The cyber attacks by the TSE (Superior Electoral Court) on Sunday (15) are of a type that occurs frequently on the Internet and was carried out by an already stamped hacker group.
At the time this report was published, the attacks were known to have involved the disclosure of old internal data and an attempt to cause instability on the websites of the TSE itself and the TREs (Regional Electoral Courts). All unrelated to slow vote counting, a problem other than the lack of testing in the pandemic.
At a press conference on Sunday evening, TSE President Luís Roberto Barroso said the attacks had left Portugal or were coordinated by a Portuguese citizen.

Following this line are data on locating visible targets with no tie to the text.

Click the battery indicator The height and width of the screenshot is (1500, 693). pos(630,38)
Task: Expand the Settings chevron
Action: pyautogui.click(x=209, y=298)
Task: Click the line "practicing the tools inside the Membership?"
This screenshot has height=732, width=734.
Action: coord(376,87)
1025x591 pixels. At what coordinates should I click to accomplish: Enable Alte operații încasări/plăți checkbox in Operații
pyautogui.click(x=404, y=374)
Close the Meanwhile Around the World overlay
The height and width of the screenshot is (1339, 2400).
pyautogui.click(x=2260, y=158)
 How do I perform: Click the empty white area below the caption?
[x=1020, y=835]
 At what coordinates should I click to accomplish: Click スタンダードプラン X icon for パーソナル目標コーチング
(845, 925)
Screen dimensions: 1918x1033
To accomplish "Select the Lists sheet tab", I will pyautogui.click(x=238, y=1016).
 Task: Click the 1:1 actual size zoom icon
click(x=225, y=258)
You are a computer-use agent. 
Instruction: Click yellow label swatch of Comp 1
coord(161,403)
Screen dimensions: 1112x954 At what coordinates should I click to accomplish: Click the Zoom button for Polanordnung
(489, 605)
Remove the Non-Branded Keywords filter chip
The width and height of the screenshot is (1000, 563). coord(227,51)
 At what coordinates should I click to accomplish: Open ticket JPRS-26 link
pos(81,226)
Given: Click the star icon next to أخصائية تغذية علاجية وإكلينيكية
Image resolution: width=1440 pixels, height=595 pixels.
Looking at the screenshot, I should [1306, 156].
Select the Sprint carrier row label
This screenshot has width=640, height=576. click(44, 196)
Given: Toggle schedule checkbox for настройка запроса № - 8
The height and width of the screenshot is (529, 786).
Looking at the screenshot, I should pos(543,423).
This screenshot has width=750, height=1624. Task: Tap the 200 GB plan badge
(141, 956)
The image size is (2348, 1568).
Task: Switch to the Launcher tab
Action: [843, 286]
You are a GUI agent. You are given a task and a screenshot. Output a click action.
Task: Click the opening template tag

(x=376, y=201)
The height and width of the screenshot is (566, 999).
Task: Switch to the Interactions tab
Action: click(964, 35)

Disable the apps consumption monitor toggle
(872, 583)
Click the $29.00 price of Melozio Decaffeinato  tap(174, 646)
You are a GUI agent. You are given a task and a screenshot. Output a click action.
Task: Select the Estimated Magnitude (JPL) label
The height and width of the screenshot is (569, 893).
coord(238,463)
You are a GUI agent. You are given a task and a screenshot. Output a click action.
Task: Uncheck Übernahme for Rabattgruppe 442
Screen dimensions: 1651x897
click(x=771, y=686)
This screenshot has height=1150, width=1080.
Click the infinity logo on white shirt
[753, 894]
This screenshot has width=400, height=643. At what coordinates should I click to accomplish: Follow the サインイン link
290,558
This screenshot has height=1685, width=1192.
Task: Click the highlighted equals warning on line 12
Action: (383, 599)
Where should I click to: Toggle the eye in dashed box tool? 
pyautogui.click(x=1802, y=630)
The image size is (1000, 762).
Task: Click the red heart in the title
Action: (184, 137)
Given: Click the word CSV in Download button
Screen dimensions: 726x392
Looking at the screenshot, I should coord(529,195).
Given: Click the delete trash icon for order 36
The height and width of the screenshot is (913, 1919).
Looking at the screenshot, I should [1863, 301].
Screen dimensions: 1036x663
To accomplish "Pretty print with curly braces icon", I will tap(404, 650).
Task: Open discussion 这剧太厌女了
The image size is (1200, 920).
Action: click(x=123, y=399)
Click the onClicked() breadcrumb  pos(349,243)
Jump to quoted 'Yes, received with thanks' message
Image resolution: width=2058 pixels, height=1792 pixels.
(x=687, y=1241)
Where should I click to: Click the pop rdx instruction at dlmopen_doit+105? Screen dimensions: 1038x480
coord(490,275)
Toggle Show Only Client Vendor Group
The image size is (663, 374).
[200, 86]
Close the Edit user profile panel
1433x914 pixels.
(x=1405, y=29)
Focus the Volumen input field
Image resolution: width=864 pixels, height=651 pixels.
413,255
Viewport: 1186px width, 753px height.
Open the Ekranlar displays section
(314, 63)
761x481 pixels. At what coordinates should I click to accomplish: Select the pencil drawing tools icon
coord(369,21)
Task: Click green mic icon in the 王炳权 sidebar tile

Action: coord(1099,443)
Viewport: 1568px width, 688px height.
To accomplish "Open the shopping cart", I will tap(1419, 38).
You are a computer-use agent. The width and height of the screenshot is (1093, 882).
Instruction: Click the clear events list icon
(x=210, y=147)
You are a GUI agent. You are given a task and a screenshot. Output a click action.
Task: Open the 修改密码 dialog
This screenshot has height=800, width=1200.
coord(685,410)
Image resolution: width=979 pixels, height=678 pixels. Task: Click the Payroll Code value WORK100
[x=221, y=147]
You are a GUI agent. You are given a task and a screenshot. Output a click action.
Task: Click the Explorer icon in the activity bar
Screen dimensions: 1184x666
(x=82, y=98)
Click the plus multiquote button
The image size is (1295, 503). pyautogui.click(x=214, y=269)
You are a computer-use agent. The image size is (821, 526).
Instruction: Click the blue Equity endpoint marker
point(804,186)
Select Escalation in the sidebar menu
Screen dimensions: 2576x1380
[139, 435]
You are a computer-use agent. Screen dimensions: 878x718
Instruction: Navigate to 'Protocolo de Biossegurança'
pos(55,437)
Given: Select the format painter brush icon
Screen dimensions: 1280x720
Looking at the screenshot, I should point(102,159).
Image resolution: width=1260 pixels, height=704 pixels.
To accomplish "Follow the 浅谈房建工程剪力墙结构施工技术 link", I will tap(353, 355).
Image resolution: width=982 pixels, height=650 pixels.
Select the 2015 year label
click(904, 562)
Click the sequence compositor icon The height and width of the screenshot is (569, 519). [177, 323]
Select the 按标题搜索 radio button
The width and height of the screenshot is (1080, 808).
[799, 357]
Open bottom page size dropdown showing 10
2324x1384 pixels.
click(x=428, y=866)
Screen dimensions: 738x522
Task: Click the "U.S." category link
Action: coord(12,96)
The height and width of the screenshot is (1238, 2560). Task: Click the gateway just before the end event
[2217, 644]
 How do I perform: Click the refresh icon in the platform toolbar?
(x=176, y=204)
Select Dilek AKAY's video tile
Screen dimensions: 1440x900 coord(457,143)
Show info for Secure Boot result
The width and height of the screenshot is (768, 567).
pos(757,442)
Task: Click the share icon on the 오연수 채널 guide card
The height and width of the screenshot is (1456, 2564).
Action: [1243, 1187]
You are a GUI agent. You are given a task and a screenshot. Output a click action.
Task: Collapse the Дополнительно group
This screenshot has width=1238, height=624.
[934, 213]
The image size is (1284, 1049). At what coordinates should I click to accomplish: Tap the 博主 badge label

On Monday (16), the minister said he had asked the federal police to investigate the case, but had not provided any new data on the attackers. “At the moment there are only suspicions and indications,” he said. According to Barroso, the PF needs to analyze whether there was any orchestration “to discredit the system and the institutions”.
The attack was accepted by CyberTeam, already known in the midst of cybersecurity for hacktivism, that is, to hack in the form of protest with ideological motivation.
The group is led by the hacker known on the Internet as “Zambrius”. He was preventively arrested in Portugal in April this year for carrying out various cyber attacks in the country. Subsequently placed under house arrest.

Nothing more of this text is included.